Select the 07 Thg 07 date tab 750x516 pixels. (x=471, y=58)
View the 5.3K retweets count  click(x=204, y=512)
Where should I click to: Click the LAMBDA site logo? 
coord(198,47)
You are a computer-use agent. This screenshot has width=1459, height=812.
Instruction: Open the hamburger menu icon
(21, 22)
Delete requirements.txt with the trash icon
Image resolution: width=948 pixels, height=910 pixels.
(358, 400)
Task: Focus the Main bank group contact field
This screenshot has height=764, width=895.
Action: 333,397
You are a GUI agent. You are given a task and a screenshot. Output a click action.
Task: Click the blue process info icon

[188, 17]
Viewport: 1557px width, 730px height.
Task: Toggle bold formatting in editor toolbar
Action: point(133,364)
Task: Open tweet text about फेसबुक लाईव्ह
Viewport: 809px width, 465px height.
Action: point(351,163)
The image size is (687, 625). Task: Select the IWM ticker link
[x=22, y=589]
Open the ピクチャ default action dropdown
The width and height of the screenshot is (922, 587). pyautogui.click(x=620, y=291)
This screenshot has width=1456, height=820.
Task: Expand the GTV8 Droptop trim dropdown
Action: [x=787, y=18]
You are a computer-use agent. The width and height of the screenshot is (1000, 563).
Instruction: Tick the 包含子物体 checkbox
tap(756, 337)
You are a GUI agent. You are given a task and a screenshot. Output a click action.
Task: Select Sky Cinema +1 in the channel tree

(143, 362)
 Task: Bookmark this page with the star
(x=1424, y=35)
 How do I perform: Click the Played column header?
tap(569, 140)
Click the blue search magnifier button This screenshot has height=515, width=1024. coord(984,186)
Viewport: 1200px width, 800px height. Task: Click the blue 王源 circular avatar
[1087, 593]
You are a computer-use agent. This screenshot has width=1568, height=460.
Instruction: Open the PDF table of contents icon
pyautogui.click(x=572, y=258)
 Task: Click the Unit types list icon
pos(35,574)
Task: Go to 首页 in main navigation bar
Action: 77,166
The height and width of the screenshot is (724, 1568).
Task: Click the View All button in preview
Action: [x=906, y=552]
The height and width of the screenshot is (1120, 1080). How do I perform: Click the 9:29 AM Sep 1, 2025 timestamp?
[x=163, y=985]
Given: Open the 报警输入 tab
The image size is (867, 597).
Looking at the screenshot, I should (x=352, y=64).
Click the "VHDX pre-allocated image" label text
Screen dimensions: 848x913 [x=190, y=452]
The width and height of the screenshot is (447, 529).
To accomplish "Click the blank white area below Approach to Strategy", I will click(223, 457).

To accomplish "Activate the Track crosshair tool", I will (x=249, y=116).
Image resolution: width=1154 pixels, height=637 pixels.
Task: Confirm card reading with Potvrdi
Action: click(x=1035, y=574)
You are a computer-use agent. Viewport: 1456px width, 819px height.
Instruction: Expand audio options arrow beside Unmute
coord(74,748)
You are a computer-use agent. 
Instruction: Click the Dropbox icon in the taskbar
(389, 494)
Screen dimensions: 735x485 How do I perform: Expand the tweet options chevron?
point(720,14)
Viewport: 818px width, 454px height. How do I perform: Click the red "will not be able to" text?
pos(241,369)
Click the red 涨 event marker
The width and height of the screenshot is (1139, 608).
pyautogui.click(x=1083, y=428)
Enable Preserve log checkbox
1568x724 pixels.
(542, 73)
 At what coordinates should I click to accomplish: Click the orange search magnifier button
········
Goal – Rewrite all of the records above, changing every "computer-use agent" to "desktop agent" and leaving everything else as it is.

Output for this task –
Select the 07 Thg 07 date tab 750x516 pixels. (x=471, y=58)
View the 5.3K retweets count  click(x=204, y=512)
Where should I click to: Click the LAMBDA site logo? 
coord(198,47)
You are a desktop agent. This screenshot has width=1459, height=812.
Instruction: Open the hamburger menu icon
(21, 22)
Delete requirements.txt with the trash icon
Image resolution: width=948 pixels, height=910 pixels.
(358, 400)
Task: Focus the Main bank group contact field
This screenshot has height=764, width=895.
Action: 333,397
You are a GUI agent. You are given a task and a screenshot. Output a click action.
Task: Click the blue process info icon

[188, 17]
Viewport: 1557px width, 730px height.
Task: Toggle bold formatting in editor toolbar
Action: point(133,364)
Task: Open tweet text about फेसबुक लाईव्ह
Viewport: 809px width, 465px height.
Action: point(351,163)
The image size is (687, 625). Task: Select the IWM ticker link
[x=22, y=589]
Open the ピクチャ default action dropdown
The width and height of the screenshot is (922, 587). pyautogui.click(x=620, y=291)
This screenshot has width=1456, height=820.
Task: Expand the GTV8 Droptop trim dropdown
Action: [x=787, y=18]
You are a desktop agent. The width and height of the screenshot is (1000, 563).
Instruction: Tick the 包含子物体 checkbox
tap(756, 337)
You are a GUI agent. You are given a task and a screenshot. Output a click action.
Task: Select Sky Cinema +1 in the channel tree

(143, 362)
 Task: Bookmark this page with the star
(x=1424, y=35)
 How do I perform: Click the Played column header?
tap(569, 140)
Click the blue search magnifier button This screenshot has height=515, width=1024. coord(984,186)
Viewport: 1200px width, 800px height. Task: Click the blue 王源 circular avatar
[1087, 593]
You are a desktop agent. This screenshot has width=1568, height=460.
Instruction: Open the PDF table of contents icon
pyautogui.click(x=572, y=258)
 Task: Click the Unit types list icon
pos(35,574)
Task: Go to 首页 in main navigation bar
Action: 77,166
The height and width of the screenshot is (724, 1568).
Task: Click the View All button in preview
Action: [x=906, y=552]
The height and width of the screenshot is (1120, 1080). How do I perform: Click the 9:29 AM Sep 1, 2025 timestamp?
[x=163, y=985]
Given: Open the 报警输入 tab
The image size is (867, 597).
Looking at the screenshot, I should (x=352, y=64).
Click the "VHDX pre-allocated image" label text
Screen dimensions: 848x913 [x=190, y=452]
The width and height of the screenshot is (447, 529).
To accomplish "Click the blank white area below Approach to Strategy", I will click(223, 457).

To accomplish "Activate the Track crosshair tool", I will (x=249, y=116).
Image resolution: width=1154 pixels, height=637 pixels.
Task: Confirm card reading with Potvrdi
Action: click(x=1035, y=574)
You are a desktop agent. Viewport: 1456px width, 819px height.
Instruction: Expand audio options arrow beside Unmute
coord(74,748)
You are a desktop agent. 
Instruction: Click the Dropbox icon in the taskbar
(389, 494)
Screen dimensions: 735x485 How do I perform: Expand the tweet options chevron?
point(720,14)
Viewport: 818px width, 454px height. How do I perform: Click the red "will not be able to" text?
pos(241,369)
Click the red 涨 event marker
The width and height of the screenshot is (1139, 608).
pyautogui.click(x=1083, y=428)
Enable Preserve log checkbox
1568x724 pixels.
(542, 73)
 At what coordinates should I click to accomplish: Click the orange search magnifier button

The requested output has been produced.